Theorem: If \(|S_m| = |S_n|\) then \(m = n\).

Proof:

We can use reflexivity to swap the order if necessary to assume that \(m \leq n\). We’re going to prove by induction on \(n\) that if \(m \leq n\)  and \(|S_m| = |S_n|\) then \(m = n\).

It’s vacuously true for \(n = 0\) simply because there are no \(m < n\).

It’s true for \(n = 1\) because the only possible value of \(m\) other than \(1\) is \(0\). You cannot define a bijection from a non-empty set to the empty one because there are no elements to map to.

Now suppose we’ve proven it for \(n\) and want to prove it for \(n+1\).

Suppose \(|S_{n+1}| = m\) . Then \(|S_n| = |S_{n+1} \setminus \{n\}| = m – 1\). But by our inductive hypothesis this implies that \(m – 1 = n\) and thus \(m = n + 1\). QED

So this confirms that for the finite case at least, size really does behave like we want it to – you can count sets with natural and two sets are the same size precisely when counting them gives the same answer.

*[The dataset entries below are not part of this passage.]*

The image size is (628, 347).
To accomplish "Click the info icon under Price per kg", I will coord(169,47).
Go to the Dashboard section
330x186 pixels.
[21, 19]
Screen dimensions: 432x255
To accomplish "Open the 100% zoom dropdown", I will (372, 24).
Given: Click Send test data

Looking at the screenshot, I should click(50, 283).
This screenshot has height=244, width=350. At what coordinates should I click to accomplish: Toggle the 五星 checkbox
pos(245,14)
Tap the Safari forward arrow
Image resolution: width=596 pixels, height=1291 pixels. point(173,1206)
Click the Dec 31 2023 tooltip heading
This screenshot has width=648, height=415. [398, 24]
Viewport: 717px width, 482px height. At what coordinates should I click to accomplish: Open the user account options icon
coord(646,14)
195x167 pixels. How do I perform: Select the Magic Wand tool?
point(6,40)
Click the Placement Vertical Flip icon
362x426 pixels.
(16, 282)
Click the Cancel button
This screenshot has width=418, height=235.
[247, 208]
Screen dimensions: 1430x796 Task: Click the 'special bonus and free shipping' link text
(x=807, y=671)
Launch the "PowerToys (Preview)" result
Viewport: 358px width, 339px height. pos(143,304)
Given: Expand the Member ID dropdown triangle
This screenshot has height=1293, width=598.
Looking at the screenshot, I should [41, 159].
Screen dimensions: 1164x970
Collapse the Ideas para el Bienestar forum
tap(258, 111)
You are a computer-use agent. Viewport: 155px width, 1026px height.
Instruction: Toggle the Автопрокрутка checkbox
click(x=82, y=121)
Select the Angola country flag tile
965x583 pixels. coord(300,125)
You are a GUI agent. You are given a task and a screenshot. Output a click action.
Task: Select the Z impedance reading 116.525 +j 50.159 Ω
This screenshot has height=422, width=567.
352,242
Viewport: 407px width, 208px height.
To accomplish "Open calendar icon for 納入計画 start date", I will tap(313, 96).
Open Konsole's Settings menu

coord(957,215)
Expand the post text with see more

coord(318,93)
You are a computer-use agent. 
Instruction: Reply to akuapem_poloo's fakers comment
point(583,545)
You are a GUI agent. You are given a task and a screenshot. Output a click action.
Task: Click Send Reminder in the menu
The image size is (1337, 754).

But we don’t want to just talk about whether two sets are the same size as each other. We want to talk about whether one is smaller or larger.

We do this by building on the definition of the same size as. We say \(A\) is no larger than \(B\) if \(|A| = |C|\) for some \(C \subseteq B\) (equivalently, if there is an injective function from \(A\) to \(B\)). We write this \(|A| \leq |B|\). We say \(A\) is smaller than \(B\) , or \(|A| < |B|\), if it’s no larger than \(B\) but not the same size as it.

We’re going to want to show that this behaves sensibly. First note that you can show that if \(|A| = |B|\), \(|B| \leq |C|\) and \(|C| = |D|\) then \(|A| \leq |D|\) just by composing functions (do check the details, but I’m going to start eliding them now for things that are similar to things I’ve already proven). Other similar relationships apply.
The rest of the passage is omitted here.